The U.S. Constitution and law. Whooptie-do. I mean, they are just scraps of paper. They shouldn’t restrict the world’s leader as he sends the American military around the globe to do good. Only a small-minded politician would point out that he is violating his oath of office.
So much for the president who as a candidate promised that HE, unlike his predecessor, wouldn’t violate the law.
Arguing that American support for the NATO mission is protecting civilians from forces loyal to Libyan leader Col. Moammar Gadhafi, Mr. Obama chided critics for focusing on procedural issues and said the welfare of the Libyan people is his paramount concern.
“We have engaged in a limited operation to help a lot of people against one of the worst tyrants in the world, somebody who nobody should want to defend,” Mr. Obama told reporters in a wide-ranging news conference in the White House‘s East Room. “And this suddenly becomes the cause celebre for some folks in Congress? Come on.”
“A lot of this fuss is politics,” he added.

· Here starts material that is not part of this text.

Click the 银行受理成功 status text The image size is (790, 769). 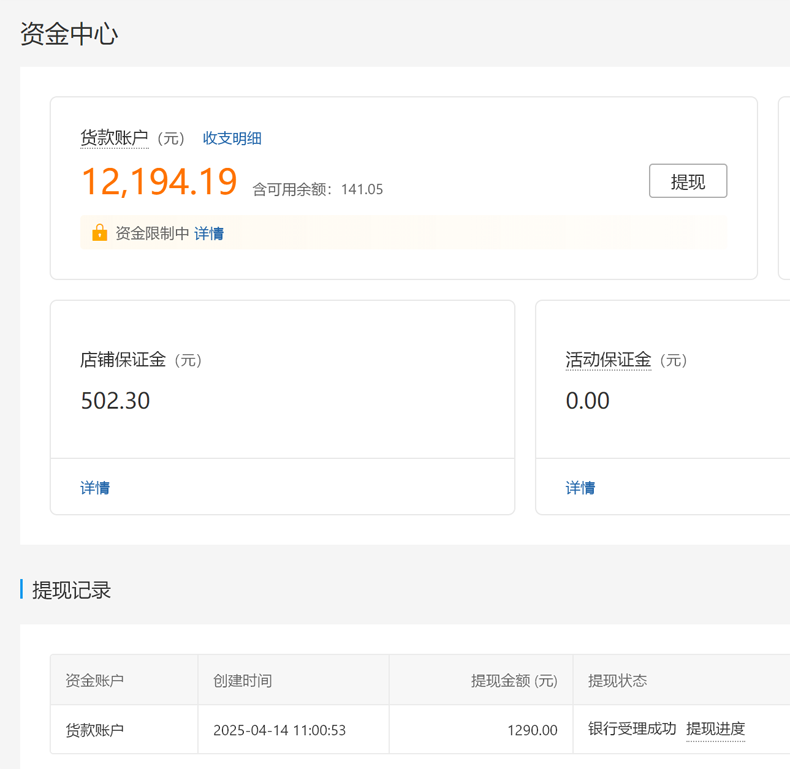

Of course. It’s just politics.
It’s an extraordinary, but not unexpected, spectacle. A president believes that he is ordained by God to do whatever he sees fit, free from the pesky limits of the Constitution and later laws passed by Congress. And if anyone criticizes him, it is because they are defending one of the worst tyrants in the world.
A tyrant which the administration had no problem dealing with in its first two years and which it considered supporting with military assistance.
Congress needs to make clear to President Obama that he is not God, a monarch, or the American equivalent of North Korea’s Great Leader. He is the elected chief executive in a constitutional republic, and he is bound by the law, just like the rest of us.